The correlation between the pH parameters was presented with a heatmap in Fig. 4. The obtained results reflect an excellent higher negative correlation between the pH values with Red color (−0.77). In the same way, an acceptable correlation of pH value with the green color by (−0.38). The blue color showed an incredibly low correlation with pH value (0.044) from those observed in the red or green colors. This refers to that the blue color will have a small effect on the machine learning prediction compared to the red and green colors.

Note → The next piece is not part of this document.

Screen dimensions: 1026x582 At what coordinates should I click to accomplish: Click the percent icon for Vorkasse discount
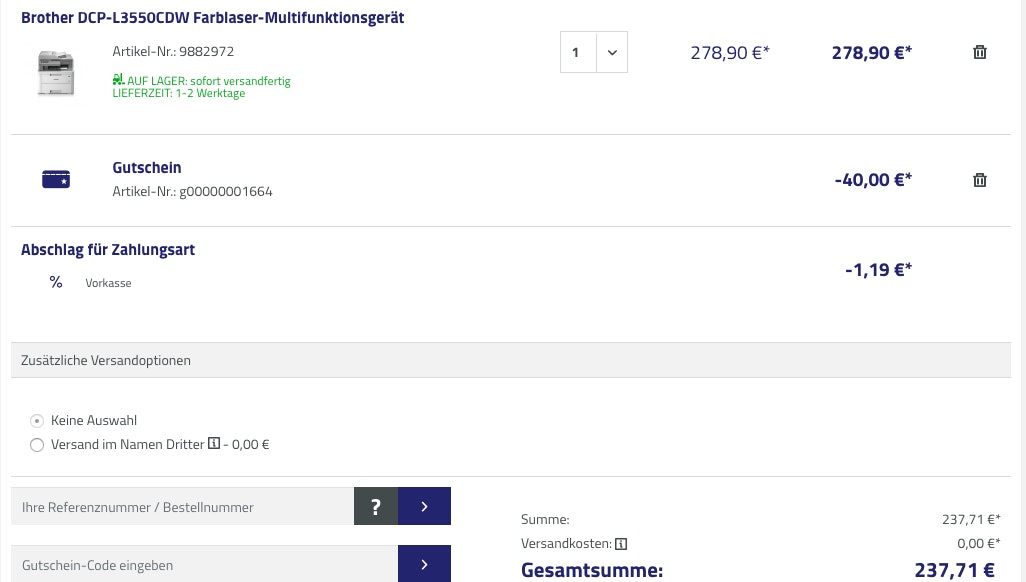(56, 282)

In the same way, the illumination of workplaces has no significant effect on the pH value by −0.03. Thus, the colored pH paper can be safely captured whatever the light intensity.

Pearson’s correlation coefficients between the pH parameters.

Using experimental data, a preliminary analysis of machine learning regression techniques was performed with optimal hyperparameters on K-Nearest Neighbors (KNN), Linear, Lasso, Elastic Net, AdaBoost, Neural Network, Random Forest, and Support vector machine (SVM), and Gradient Boosting Regressor algorithms28,29,30 to estimate coefficients of determination (R2) and the minimum errors of the corresponding regression evaluation metrics concerning root mean squared error (RMSE), mean absolute error (MAE), and mean squared error (MSE) as shown in Fig. 5 and recorded in Table 1.

Output results of performed regression algorithms of Linear, Ridge, Lasso, Elastic Net, Polynomial, Support vector machine (SVM) Regresso, Gradient Boosting, AdaBoost, and Random Forest Regressor.

It's obvious that the KNN model with optimal hyperparameters of five points performs significant result of R2 (0.993) combined with the lowest errors of MSE, RMSE, and MAE (0.012, 0.320, and 0.182, respectively) compared to other models. In addition, the coefficient of the variation of the root means square error (CVRMSE) of KNN models shows a higher stability performance of 4.077 compared to other models. Further, the cross-validation with K-fold of (3, 5, 10, and 20) was tested for confirming the stability of the models. However, no significant difference was found between the results, which verified the KNN models.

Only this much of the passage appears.